Saved data entries

"""

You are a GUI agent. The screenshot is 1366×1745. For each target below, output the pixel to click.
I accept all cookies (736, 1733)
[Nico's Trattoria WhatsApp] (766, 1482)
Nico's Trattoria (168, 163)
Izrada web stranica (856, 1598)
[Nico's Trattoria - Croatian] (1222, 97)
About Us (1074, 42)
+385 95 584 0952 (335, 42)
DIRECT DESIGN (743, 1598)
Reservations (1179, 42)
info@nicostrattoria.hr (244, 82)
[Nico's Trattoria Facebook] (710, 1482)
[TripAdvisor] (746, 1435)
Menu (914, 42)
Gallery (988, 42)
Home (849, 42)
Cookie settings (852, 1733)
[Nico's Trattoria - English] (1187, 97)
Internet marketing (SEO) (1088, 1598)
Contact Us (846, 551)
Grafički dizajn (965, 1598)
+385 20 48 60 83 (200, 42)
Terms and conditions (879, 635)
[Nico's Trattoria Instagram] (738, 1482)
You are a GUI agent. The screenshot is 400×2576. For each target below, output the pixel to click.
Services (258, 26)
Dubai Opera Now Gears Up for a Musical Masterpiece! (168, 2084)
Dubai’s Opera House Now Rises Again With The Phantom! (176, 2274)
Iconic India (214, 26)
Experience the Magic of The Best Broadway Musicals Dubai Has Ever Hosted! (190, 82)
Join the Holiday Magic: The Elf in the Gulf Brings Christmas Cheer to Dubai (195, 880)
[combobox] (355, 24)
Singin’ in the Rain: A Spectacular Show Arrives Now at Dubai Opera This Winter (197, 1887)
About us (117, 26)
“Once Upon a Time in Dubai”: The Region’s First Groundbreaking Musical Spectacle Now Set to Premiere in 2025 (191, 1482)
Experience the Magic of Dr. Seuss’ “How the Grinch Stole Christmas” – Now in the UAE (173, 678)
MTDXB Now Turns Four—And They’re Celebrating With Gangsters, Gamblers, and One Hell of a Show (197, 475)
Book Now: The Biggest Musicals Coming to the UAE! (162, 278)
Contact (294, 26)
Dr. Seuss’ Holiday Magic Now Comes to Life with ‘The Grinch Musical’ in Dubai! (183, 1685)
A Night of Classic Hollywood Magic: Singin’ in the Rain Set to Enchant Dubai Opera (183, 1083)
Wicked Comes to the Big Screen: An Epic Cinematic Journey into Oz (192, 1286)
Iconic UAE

"""

Required work: Nothing in the records should be left out; write all of them out again exactly.

Final answer:
You are a GUI agent. The screenshot is 1366×1745. For each target below, output the pixel to click.
I accept all cookies (736, 1733)
[Nico's Trattoria WhatsApp] (766, 1482)
Nico's Trattoria (168, 163)
Izrada web stranica (856, 1598)
[Nico's Trattoria - Croatian] (1222, 97)
About Us (1074, 42)
+385 95 584 0952 (335, 42)
DIRECT DESIGN (743, 1598)
Reservations (1179, 42)
info@nicostrattoria.hr (244, 82)
[Nico's Trattoria Facebook] (710, 1482)
[TripAdvisor] (746, 1435)
Menu (914, 42)
Gallery (988, 42)
Home (849, 42)
Cookie settings (852, 1733)
[Nico's Trattoria - English] (1187, 97)
Internet marketing (SEO) (1088, 1598)
Contact Us (846, 551)
Grafički dizajn (965, 1598)
+385 20 48 60 83 (200, 42)
Terms and conditions (879, 635)
[Nico's Trattoria Instagram] (738, 1482)
You are a GUI agent. The screenshot is 400×2576. For each target below, output the pixel to click.
Services (258, 26)
Dubai Opera Now Gears Up for a Musical Masterpiece! (168, 2084)
Dubai’s Opera House Now Rises Again With The Phantom! (176, 2274)
Iconic India (214, 26)
Experience the Magic of The Best Broadway Musicals Dubai Has Ever Hosted! (190, 82)
Join the Holiday Magic: The Elf in the Gulf Brings Christmas Cheer to Dubai (195, 880)
[combobox] (355, 24)
Singin’ in the Rain: A Spectacular Show Arrives Now at Dubai Opera This Winter (197, 1887)
About us (117, 26)
“Once Upon a Time in Dubai”: The Region’s First Groundbreaking Musical Spectacle Now Set to Premiere in 2025 (191, 1482)
Experience the Magic of Dr. Seuss’ “How the Grinch Stole Christmas” – Now in the UAE (173, 678)
MTDXB Now Turns Four—And They’re Celebrating With Gangsters, Gamblers, and One Hell of a Show (197, 475)
Book Now: The Biggest Musicals Coming to the UAE! (162, 278)
Contact (294, 26)
Dr. Seuss’ Holiday Magic Now Comes to Life with ‘The Grinch Musical’ in Dubai! (183, 1685)
A Night of Classic Hollywood Magic: Singin’ in the Rain Set to Enchant Dubai Opera (183, 1083)
Wicked Comes to the Big Screen: An Epic Cinematic Journey into Oz (192, 1286)
Iconic UAE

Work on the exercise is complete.